Klaus, Grant Morrison and Dan Mora's recently-launched series that recasts Santa Claus as a populist superhero, will expand from its originally-planned six issues to seven, BOOM! Studios tells ComicBook.com.
In the story, Klaus finds himself in Grimsvig, a small town under the thumb of a petty dictator where toys have been outlawed.
Set as the "first season" of what Morrison plans to be numerous stories, Klaus has sold out and gone back to reprint with each of its first two issues. You can see some exclusive, unlettered preview pages of Klaus #3 below.
Morrison joined ComicBook.com to discus the title, what made him want to explore "a Batman Begins version of Santa Claus," and the decision to expand the best-selling series.
So, I'm sure you've answered this, but why Santa? You've got so many of your own big ideas, what's the appeal of writing about one of the most thoroughly "covered" characters in literary history?
As I’ve said before, despite having stepped away from monthly superhero books I still felt the itch to indulge my love of writing superhero fantasy fiction. I liked the idea of having my own Superman or Dr. Who—an instantly recognisable, familiar character who could appear in any kind of adventure or story but who wasn’t already owned by some entertainment corporation. Santa Claus fit the bill perfectly; not only was he open source, he seemed relatively untouched by the revisionist’s hand. I figured someone would get around to doing Santa as a superhero if I didn’t, so I went for it and Klaus is the result.
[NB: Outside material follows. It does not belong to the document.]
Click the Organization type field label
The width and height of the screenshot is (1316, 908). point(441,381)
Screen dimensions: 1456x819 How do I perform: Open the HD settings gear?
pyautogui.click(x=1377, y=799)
Ultimately, it was a big hot choice between Santa Claus or Jesus Christ. Santa won the toss. Otherwise, Christ appears prominently in an upcoming project for Heavy Metal magazine!
What's the balance here of traditional mythology to entirely new ideas?
Klaus season 1 is mostly my initial thoughts on a Batman Begins version of Santa Claus, mixed with the few elements of research that finally made it to the book. It’s rooted in Siberian tomfoolery and Nordic folderol but this is mostly a new science fiction/fantasy take on Santa Klaus and his origins. The first series is all setup and it’s fairly straightforward. Future stories will go to surprising places and that’s where you’ll see how far from “traditional” we can get.
What led to the decision to expand the series from six issues to seven?
I just got deeper into the story and characters and felt it needed room to breathe a little. Initially, my pitch was for a very simple, stripped-back, fairy-tale approach but I couldn’t help getting wrapped up in the characters and their back stories, so we made the decision to expand a little. My editors at BOOM! were happy to oblige, as was [artist] Dan [Mora].
This isn't entirely a kids' story, but it doesn't feel particularly dark or violent, in spite of a world where there is real danger and stakes. Were you trying to build almost a Star Wars/Goonies-style high-adventure family drama?
Yes. Definitely. That’s exactly the tone I’m going for: Star Wars, Doctor Who, The Hobbit. Essentially, this is a story for kids — but kids are far from stupid and it’s important to talk to them with respect.
The colors are gorgeous, especially in #1. How important was that to shaping the look of the series?
Dan does his own colours. It’s all him. I had no idea how good Dan would prove to be so it’s been a revelation to me. He’s utterly brilliant. I’m sure within a year they’ll have chains around his ankles as he illustrates Wolverine’s bleak and meaningless existential adventures in the umpteenth century but right now he’s doing his own thing and KILLING IT!
The musical sequence in #1 kind of reminds me of the way The Invisibles communed with John Lennon. Is that just me overanalyzing, or was that intentional?
No, you’re right, there’s a similar use of music and colour but let’s not remind people of those day-glo ‘90s days! The DMT tryptamine “elves” Klaus communes with in issue #1 get their big moment in issue #6.
We saw this with Superman a bit during your Action Comics run: What about these very clean-cut heroes makes you focus on their rebellious streak?
I like the superhero as rebel better than the superhero as defender of the status quo, I suppose. Ideally, the best superheroes selflessly battle on behalf of people who are too weak or downtrodden to fight for themselves—that tends to be poor or marginalised people who lack the protection of the law—so for me these characters work best when they also bump up against the agents of entrenched power, like police and courts and the army.
In the course of the first issue, we learn a lot about Klaus. In the second, we seem to learn a lot about the history of the town. Will we eventually see how his past with the town played out?
Yes. Issue #4 shows us how Klaus first came to Grimsvig and we see him as a baby, a child, and a young man. He definitely has history with the town and its inhabitants, so there’s a little Count of Monte Cristo in there, too.